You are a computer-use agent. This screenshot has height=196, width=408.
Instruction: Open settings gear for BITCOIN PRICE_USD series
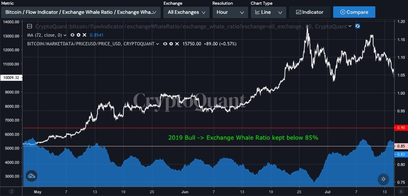171,43
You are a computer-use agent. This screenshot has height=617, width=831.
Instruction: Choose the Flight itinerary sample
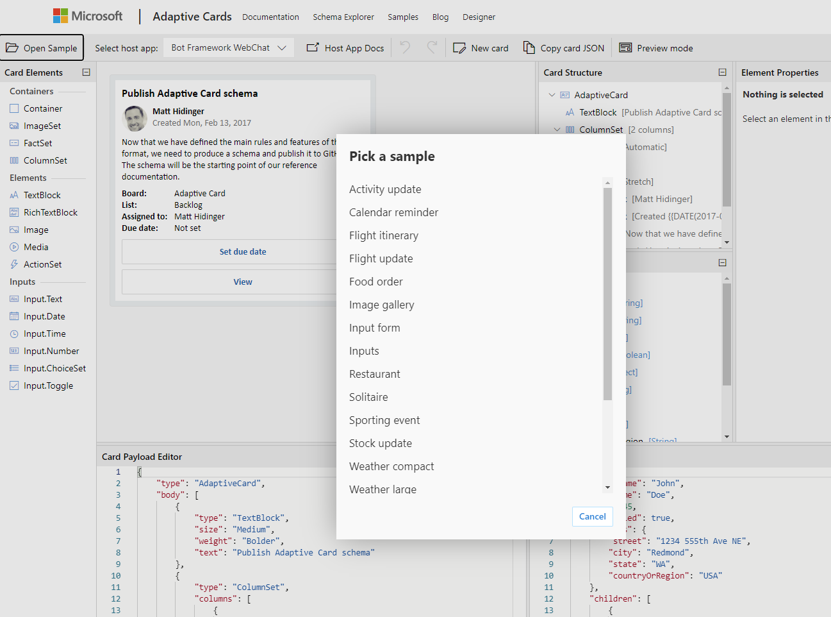(x=383, y=235)
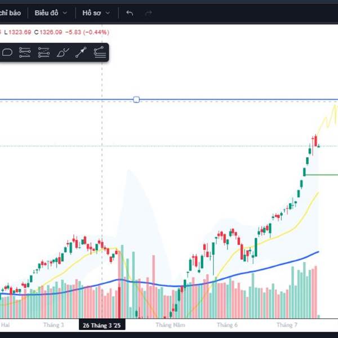Grab the blue horizontal line handle
Viewport: 338px width, 338px height.
click(x=136, y=100)
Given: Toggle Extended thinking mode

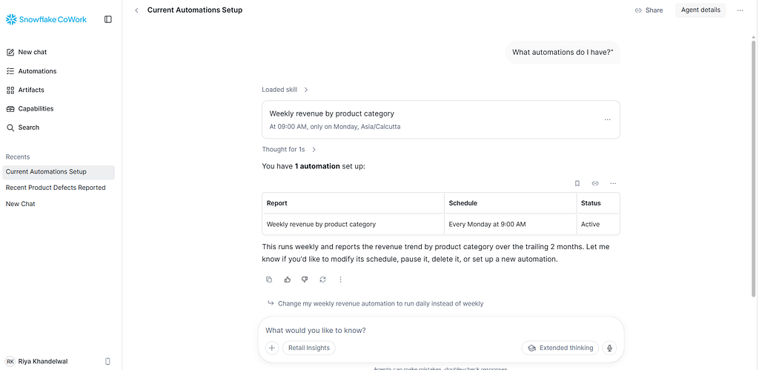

=== Work item ===
Every line from the data above that contains "This" must appear in the answer.

=== Result ===
You are a computer-use agent. This screenshot has height=196, width=408.
You are a computer-use agent. This screenshot has height=617, width=831.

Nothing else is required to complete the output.